··· Information shown
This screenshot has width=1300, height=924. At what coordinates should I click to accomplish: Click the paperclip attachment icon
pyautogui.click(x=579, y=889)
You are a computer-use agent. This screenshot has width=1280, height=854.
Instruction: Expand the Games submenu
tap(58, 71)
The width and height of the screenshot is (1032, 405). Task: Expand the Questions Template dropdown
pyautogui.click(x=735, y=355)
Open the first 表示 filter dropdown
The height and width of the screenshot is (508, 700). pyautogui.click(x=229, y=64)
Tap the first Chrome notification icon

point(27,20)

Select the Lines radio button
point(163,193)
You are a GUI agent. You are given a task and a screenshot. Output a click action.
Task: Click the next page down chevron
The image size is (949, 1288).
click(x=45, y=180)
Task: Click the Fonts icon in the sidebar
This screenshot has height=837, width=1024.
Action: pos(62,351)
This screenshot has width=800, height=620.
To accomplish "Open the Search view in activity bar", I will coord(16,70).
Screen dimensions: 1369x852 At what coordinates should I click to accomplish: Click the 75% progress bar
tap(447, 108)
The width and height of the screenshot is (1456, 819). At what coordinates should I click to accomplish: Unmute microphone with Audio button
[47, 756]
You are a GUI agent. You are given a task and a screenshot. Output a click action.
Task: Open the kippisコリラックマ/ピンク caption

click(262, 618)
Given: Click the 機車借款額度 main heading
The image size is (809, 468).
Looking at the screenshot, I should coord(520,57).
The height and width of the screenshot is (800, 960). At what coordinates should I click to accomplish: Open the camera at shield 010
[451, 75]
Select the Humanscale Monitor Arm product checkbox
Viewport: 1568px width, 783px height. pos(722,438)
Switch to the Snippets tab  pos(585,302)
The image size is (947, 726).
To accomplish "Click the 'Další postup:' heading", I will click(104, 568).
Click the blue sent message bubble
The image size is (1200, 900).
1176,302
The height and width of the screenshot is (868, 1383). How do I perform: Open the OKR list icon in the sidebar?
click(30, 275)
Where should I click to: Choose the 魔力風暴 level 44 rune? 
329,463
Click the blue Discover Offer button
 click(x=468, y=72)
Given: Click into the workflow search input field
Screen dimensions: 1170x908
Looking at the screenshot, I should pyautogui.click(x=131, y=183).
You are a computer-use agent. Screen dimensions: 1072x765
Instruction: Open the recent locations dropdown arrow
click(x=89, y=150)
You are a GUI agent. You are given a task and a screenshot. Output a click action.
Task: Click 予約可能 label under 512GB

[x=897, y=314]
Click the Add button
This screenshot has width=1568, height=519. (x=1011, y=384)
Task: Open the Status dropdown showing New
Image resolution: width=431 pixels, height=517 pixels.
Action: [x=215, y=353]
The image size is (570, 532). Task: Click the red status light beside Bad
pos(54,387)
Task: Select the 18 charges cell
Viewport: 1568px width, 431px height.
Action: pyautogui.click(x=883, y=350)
······
> _Task instructions_
Starting at the line that contains "You are a computer-use agent. Screen", retype every line through the end of the records exactly, and nothing else.

> _Output below_
You are a computer-use agent. Screen dimensions: 1072x765
Instruction: Open the recent locations dropdown arrow
click(x=89, y=150)
You are a GUI agent. You are given a task and a screenshot. Output a click action.
Task: Click 予約可能 label under 512GB

[x=897, y=314]
Click the Add button
This screenshot has width=1568, height=519. (x=1011, y=384)
Task: Open the Status dropdown showing New
Image resolution: width=431 pixels, height=517 pixels.
Action: [x=215, y=353]
The image size is (570, 532). Task: Click the red status light beside Bad
pos(54,387)
Task: Select the 18 charges cell
Viewport: 1568px width, 431px height.
Action: pyautogui.click(x=883, y=350)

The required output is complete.